> [Stored rows]:

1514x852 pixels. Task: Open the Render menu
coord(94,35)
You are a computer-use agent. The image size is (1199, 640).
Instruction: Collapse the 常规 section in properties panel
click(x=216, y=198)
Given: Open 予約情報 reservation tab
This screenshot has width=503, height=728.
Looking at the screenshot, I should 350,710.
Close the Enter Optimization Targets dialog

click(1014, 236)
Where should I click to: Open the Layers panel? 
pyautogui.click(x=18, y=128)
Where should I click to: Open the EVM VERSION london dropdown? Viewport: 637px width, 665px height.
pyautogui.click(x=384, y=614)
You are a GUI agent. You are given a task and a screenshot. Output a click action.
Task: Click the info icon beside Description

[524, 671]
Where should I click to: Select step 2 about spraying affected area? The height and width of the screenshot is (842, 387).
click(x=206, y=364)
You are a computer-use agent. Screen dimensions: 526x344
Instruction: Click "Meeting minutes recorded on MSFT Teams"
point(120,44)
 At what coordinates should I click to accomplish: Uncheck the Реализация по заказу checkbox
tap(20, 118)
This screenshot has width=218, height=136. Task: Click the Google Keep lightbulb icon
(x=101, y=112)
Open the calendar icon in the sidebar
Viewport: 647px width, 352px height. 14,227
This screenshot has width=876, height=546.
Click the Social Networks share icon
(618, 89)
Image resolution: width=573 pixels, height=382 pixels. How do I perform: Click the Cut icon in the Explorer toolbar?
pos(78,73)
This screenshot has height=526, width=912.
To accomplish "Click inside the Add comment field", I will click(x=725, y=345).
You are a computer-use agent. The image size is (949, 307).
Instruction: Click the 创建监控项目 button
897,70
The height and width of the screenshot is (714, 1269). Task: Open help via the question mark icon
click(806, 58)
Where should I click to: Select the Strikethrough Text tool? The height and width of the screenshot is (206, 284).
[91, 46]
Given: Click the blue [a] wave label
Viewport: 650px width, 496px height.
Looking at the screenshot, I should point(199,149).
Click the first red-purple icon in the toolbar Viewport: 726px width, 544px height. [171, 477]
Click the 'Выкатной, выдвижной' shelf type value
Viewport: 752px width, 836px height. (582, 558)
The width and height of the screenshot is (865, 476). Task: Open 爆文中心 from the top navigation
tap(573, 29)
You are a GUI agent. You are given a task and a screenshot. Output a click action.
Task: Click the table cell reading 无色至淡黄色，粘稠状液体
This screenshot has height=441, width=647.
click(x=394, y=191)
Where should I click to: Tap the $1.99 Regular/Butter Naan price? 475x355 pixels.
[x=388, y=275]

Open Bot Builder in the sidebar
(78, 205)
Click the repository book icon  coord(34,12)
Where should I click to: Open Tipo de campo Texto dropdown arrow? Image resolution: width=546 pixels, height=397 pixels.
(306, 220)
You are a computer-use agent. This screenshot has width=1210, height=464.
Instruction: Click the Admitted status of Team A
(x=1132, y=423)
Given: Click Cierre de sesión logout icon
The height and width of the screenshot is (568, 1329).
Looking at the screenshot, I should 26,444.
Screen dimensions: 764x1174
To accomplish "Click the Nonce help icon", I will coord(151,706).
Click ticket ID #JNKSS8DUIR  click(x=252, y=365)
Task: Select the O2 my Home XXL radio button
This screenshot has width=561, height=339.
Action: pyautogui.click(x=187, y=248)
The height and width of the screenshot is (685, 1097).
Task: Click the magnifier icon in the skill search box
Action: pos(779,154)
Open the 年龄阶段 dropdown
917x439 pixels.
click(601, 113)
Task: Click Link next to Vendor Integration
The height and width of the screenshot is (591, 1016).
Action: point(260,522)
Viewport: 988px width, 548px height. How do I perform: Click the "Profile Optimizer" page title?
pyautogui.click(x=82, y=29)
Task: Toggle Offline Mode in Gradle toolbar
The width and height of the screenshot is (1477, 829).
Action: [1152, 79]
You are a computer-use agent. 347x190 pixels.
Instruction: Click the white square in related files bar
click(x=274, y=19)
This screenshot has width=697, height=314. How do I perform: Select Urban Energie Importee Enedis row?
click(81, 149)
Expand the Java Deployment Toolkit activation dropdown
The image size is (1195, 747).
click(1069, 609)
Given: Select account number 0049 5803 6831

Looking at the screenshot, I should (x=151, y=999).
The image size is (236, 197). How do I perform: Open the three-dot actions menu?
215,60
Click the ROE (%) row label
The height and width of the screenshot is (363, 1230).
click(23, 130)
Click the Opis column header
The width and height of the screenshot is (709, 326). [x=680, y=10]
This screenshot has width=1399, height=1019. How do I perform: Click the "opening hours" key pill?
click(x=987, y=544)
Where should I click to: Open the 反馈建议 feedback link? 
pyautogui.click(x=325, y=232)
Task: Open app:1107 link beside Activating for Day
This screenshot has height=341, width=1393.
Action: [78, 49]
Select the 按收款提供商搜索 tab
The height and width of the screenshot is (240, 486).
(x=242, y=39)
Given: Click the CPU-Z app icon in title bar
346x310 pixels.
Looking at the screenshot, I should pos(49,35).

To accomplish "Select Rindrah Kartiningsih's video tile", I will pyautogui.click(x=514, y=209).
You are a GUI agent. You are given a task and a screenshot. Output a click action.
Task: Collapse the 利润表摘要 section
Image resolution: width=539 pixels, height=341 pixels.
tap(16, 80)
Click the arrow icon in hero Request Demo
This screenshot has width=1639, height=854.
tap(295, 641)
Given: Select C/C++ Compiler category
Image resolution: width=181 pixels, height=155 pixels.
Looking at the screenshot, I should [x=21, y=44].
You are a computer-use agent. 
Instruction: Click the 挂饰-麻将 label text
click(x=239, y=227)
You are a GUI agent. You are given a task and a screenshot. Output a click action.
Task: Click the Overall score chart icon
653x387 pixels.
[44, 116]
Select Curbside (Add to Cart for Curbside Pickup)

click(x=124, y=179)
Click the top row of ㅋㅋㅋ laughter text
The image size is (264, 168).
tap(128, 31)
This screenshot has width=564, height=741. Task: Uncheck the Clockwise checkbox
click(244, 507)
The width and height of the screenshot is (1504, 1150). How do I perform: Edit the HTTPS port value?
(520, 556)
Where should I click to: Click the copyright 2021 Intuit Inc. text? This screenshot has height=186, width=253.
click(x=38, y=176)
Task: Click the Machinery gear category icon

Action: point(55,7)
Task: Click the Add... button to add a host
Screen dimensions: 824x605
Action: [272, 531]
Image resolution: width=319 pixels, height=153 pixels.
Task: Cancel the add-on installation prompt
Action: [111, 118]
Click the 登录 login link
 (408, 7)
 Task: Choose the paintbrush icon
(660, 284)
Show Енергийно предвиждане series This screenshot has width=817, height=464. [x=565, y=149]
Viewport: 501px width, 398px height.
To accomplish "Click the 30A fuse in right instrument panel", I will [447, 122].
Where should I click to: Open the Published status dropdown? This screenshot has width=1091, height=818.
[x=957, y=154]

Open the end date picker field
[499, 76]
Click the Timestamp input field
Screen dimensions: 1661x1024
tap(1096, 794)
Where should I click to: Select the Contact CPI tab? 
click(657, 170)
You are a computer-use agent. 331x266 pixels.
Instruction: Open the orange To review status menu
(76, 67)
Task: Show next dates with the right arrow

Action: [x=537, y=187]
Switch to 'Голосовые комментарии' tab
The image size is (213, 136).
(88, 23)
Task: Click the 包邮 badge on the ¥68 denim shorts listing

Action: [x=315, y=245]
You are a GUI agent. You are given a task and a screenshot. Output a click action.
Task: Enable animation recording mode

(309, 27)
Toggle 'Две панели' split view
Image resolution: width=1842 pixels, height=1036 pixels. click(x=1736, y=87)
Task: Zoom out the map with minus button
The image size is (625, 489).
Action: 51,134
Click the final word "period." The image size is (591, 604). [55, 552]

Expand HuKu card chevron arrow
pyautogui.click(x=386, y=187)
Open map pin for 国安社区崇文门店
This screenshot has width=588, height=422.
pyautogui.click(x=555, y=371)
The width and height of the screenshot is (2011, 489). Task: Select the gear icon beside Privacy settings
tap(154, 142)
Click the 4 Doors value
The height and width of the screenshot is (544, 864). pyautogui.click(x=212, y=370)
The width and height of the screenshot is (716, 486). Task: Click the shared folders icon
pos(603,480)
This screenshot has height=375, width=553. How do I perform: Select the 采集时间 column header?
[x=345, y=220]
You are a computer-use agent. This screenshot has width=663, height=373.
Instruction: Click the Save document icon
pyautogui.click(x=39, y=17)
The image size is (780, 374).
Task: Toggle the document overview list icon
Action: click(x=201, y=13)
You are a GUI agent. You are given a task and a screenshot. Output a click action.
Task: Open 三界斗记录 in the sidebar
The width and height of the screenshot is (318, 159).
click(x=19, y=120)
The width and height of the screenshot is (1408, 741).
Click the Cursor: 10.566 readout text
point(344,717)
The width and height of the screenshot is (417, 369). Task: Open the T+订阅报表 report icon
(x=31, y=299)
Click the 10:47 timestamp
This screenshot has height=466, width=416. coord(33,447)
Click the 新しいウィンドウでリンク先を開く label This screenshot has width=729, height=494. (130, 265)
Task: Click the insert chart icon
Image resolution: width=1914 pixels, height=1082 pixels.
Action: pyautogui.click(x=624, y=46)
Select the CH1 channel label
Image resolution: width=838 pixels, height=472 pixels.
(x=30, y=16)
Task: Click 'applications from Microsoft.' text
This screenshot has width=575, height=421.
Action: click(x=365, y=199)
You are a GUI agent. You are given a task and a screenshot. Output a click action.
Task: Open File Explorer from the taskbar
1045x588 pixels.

> [Task brief]: Please quote the records from the line that contains "has width=1210, height=464." through the line that contains "click(23, 130)", both lines included, and nothing else.

> [Response]:
You are a computer-use agent. This screenshot has width=1210, height=464.
Instruction: Click the Admitted status of Team A
(x=1132, y=423)
Given: Click Cierre de sesión logout icon
The height and width of the screenshot is (568, 1329).
Looking at the screenshot, I should 26,444.
Screen dimensions: 764x1174
To accomplish "Click the Nonce help icon", I will coord(151,706).
Click ticket ID #JNKSS8DUIR  click(x=252, y=365)
Task: Select the O2 my Home XXL radio button
This screenshot has width=561, height=339.
Action: pyautogui.click(x=187, y=248)
The height and width of the screenshot is (685, 1097).
Task: Click the magnifier icon in the skill search box
Action: pos(779,154)
Open the 年龄阶段 dropdown
917x439 pixels.
click(601, 113)
Task: Click Link next to Vendor Integration
The height and width of the screenshot is (591, 1016).
Action: point(260,522)
Viewport: 988px width, 548px height. How do I perform: Click the "Profile Optimizer" page title?
pyautogui.click(x=82, y=29)
Task: Toggle Offline Mode in Gradle toolbar
The width and height of the screenshot is (1477, 829).
Action: [1152, 79]
You are a computer-use agent. 347x190 pixels.
Instruction: Click the white square in related files bar
click(x=274, y=19)
This screenshot has width=697, height=314. How do I perform: Select Urban Energie Importee Enedis row?
click(81, 149)
Expand the Java Deployment Toolkit activation dropdown
The image size is (1195, 747).
click(1069, 609)
Given: Select account number 0049 5803 6831

Looking at the screenshot, I should (x=151, y=999).
The image size is (236, 197). How do I perform: Open the three-dot actions menu?
215,60
Click the ROE (%) row label
The height and width of the screenshot is (363, 1230).
click(23, 130)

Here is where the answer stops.